THE PROBLEM:
Reproduce the following records line for line, with no changes.

INPUT DATA:
>> start

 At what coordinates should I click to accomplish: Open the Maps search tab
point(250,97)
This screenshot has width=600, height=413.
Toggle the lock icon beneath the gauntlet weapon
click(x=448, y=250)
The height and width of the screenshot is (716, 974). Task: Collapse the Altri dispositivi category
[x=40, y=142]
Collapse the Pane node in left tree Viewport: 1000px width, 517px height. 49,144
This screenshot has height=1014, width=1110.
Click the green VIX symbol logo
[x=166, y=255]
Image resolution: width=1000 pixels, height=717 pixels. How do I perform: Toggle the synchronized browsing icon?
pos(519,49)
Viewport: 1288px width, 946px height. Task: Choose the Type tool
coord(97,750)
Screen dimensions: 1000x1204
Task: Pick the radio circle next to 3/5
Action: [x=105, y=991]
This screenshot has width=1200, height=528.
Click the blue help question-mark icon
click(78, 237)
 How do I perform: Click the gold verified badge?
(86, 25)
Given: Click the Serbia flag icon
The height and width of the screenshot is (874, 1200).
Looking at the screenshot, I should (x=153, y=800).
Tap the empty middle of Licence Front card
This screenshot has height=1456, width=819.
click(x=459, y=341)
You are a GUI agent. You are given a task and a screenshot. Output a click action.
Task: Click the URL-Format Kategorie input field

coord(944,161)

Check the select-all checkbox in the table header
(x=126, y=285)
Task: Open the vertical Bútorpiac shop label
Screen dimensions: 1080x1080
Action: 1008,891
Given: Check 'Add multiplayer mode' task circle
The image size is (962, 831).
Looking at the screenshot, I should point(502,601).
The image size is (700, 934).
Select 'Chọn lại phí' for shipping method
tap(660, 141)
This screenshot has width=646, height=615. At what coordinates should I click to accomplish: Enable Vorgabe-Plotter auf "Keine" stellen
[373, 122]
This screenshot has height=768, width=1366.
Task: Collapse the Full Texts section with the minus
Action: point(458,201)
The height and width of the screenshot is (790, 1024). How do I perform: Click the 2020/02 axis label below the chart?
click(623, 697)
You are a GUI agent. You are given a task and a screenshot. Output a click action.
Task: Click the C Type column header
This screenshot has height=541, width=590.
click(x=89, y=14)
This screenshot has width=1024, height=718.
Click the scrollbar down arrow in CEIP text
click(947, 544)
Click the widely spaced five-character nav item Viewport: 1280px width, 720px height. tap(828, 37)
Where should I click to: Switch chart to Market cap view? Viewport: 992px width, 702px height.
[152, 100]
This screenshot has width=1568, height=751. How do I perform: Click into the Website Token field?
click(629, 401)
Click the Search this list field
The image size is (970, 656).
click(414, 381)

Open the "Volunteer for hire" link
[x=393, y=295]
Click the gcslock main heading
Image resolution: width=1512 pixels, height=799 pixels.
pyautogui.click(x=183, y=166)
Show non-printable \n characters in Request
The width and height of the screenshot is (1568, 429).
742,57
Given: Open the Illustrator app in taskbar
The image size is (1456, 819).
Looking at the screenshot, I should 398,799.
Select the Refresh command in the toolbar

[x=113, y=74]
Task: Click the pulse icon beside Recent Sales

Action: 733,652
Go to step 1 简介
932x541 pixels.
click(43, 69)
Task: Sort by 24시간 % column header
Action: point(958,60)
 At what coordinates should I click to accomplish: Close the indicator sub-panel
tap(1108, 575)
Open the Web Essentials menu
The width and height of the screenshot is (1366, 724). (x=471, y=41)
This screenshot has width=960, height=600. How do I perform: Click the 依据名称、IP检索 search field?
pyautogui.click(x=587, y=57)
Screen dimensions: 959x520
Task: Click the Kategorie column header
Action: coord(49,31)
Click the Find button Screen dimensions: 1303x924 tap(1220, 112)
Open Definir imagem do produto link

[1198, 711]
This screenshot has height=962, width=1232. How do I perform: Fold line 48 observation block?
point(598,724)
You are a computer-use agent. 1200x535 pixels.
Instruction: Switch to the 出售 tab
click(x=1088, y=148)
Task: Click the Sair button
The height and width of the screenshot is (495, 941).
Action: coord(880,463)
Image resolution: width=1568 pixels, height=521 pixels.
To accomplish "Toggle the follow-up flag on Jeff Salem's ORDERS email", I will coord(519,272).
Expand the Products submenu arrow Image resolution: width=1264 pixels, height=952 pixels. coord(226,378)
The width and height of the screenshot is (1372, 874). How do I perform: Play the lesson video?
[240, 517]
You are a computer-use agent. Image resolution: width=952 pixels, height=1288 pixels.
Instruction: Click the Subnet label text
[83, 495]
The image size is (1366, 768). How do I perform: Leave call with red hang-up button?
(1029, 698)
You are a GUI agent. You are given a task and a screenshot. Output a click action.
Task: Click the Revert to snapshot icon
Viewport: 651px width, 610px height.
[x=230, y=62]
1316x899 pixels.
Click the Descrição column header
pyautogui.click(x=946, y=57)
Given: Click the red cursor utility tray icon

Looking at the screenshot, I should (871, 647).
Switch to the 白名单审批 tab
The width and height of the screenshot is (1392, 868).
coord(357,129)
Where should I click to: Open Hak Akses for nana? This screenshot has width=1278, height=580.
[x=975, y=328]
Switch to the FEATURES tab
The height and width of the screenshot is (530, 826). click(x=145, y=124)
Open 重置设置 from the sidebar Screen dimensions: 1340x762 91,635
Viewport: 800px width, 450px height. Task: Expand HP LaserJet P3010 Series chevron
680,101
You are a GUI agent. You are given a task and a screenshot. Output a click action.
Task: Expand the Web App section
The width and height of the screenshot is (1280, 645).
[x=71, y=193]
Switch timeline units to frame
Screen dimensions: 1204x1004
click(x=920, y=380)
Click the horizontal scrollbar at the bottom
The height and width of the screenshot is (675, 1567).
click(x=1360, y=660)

>> end

RESULT OF THIS EXERCISE:
 At what coordinates should I click to accomplish: Open the Maps search tab
point(250,97)
This screenshot has width=600, height=413.
Toggle the lock icon beneath the gauntlet weapon
click(x=448, y=250)
The height and width of the screenshot is (716, 974). Task: Collapse the Altri dispositivi category
[x=40, y=142]
Collapse the Pane node in left tree Viewport: 1000px width, 517px height. 49,144
This screenshot has height=1014, width=1110.
Click the green VIX symbol logo
[x=166, y=255]
Image resolution: width=1000 pixels, height=717 pixels. How do I perform: Toggle the synchronized browsing icon?
pos(519,49)
Viewport: 1288px width, 946px height. Task: Choose the Type tool
coord(97,750)
Screen dimensions: 1000x1204
Task: Pick the radio circle next to 3/5
Action: [x=105, y=991]
This screenshot has width=1200, height=528.
Click the blue help question-mark icon
click(78, 237)
 How do I perform: Click the gold verified badge?
(86, 25)
Given: Click the Serbia flag icon
The height and width of the screenshot is (874, 1200).
Looking at the screenshot, I should (x=153, y=800).
Tap the empty middle of Licence Front card
This screenshot has height=1456, width=819.
click(x=459, y=341)
You are a GUI agent. You are given a task and a screenshot. Output a click action.
Task: Click the URL-Format Kategorie input field

coord(944,161)

Check the select-all checkbox in the table header
(x=126, y=285)
Task: Open the vertical Bútorpiac shop label
Screen dimensions: 1080x1080
Action: 1008,891
Given: Check 'Add multiplayer mode' task circle
The image size is (962, 831).
Looking at the screenshot, I should point(502,601).
The image size is (700, 934).
Select 'Chọn lại phí' for shipping method
tap(660, 141)
This screenshot has width=646, height=615. At what coordinates should I click to accomplish: Enable Vorgabe-Plotter auf "Keine" stellen
[373, 122]
This screenshot has height=768, width=1366.
Task: Collapse the Full Texts section with the minus
Action: point(458,201)
The height and width of the screenshot is (790, 1024). How do I perform: Click the 2020/02 axis label below the chart?
click(623, 697)
You are a GUI agent. You are given a task and a screenshot. Output a click action.
Task: Click the C Type column header
This screenshot has height=541, width=590.
click(x=89, y=14)
This screenshot has width=1024, height=718.
Click the scrollbar down arrow in CEIP text
click(947, 544)
Click the widely spaced five-character nav item Viewport: 1280px width, 720px height. tap(828, 37)
Where should I click to: Switch chart to Market cap view? Viewport: 992px width, 702px height.
[152, 100]
This screenshot has width=1568, height=751. How do I perform: Click into the Website Token field?
click(629, 401)
Click the Search this list field
The image size is (970, 656).
click(414, 381)

Open the "Volunteer for hire" link
[x=393, y=295]
Click the gcslock main heading
Image resolution: width=1512 pixels, height=799 pixels.
pyautogui.click(x=183, y=166)
Show non-printable \n characters in Request
The width and height of the screenshot is (1568, 429).
742,57
Given: Open the Illustrator app in taskbar
The image size is (1456, 819).
Looking at the screenshot, I should 398,799.
Select the Refresh command in the toolbar

[x=113, y=74]
Task: Click the pulse icon beside Recent Sales

Action: 733,652
Go to step 1 简介
932x541 pixels.
click(43, 69)
Task: Sort by 24시간 % column header
Action: point(958,60)
 At what coordinates should I click to accomplish: Close the indicator sub-panel
tap(1108, 575)
Open the Web Essentials menu
The width and height of the screenshot is (1366, 724). (x=471, y=41)
This screenshot has width=960, height=600. How do I perform: Click the 依据名称、IP检索 search field?
pyautogui.click(x=587, y=57)
Screen dimensions: 959x520
Task: Click the Kategorie column header
Action: coord(49,31)
Click the Find button Screen dimensions: 1303x924 tap(1220, 112)
Open Definir imagem do produto link

[1198, 711]
This screenshot has height=962, width=1232. How do I perform: Fold line 48 observation block?
point(598,724)
You are a computer-use agent. 1200x535 pixels.
Instruction: Switch to the 出售 tab
click(x=1088, y=148)
Task: Click the Sair button
The height and width of the screenshot is (495, 941).
Action: coord(880,463)
Image resolution: width=1568 pixels, height=521 pixels.
To accomplish "Toggle the follow-up flag on Jeff Salem's ORDERS email", I will coord(519,272).
Expand the Products submenu arrow Image resolution: width=1264 pixels, height=952 pixels. coord(226,378)
The width and height of the screenshot is (1372, 874). How do I perform: Play the lesson video?
[240, 517]
You are a computer-use agent. Image resolution: width=952 pixels, height=1288 pixels.
Instruction: Click the Subnet label text
[83, 495]
The image size is (1366, 768). How do I perform: Leave call with red hang-up button?
(1029, 698)
You are a GUI agent. You are given a task and a screenshot. Output a click action.
Task: Click the Revert to snapshot icon
Viewport: 651px width, 610px height.
[x=230, y=62]
1316x899 pixels.
Click the Descrição column header
pyautogui.click(x=946, y=57)
Given: Click the red cursor utility tray icon

Looking at the screenshot, I should (871, 647).
Switch to the 白名单审批 tab
The width and height of the screenshot is (1392, 868).
coord(357,129)
Where should I click to: Open Hak Akses for nana? This screenshot has width=1278, height=580.
[x=975, y=328]
Switch to the FEATURES tab
The height and width of the screenshot is (530, 826). click(x=145, y=124)
Open 重置设置 from the sidebar Screen dimensions: 1340x762 91,635
Viewport: 800px width, 450px height. Task: Expand HP LaserJet P3010 Series chevron
680,101
You are a GUI agent. You are given a task and a screenshot. Output a click action.
Task: Expand the Web App section
The width and height of the screenshot is (1280, 645).
[x=71, y=193]
Switch timeline units to frame
Screen dimensions: 1204x1004
click(x=920, y=380)
Click the horizontal scrollbar at the bottom
The height and width of the screenshot is (675, 1567).
click(x=1360, y=660)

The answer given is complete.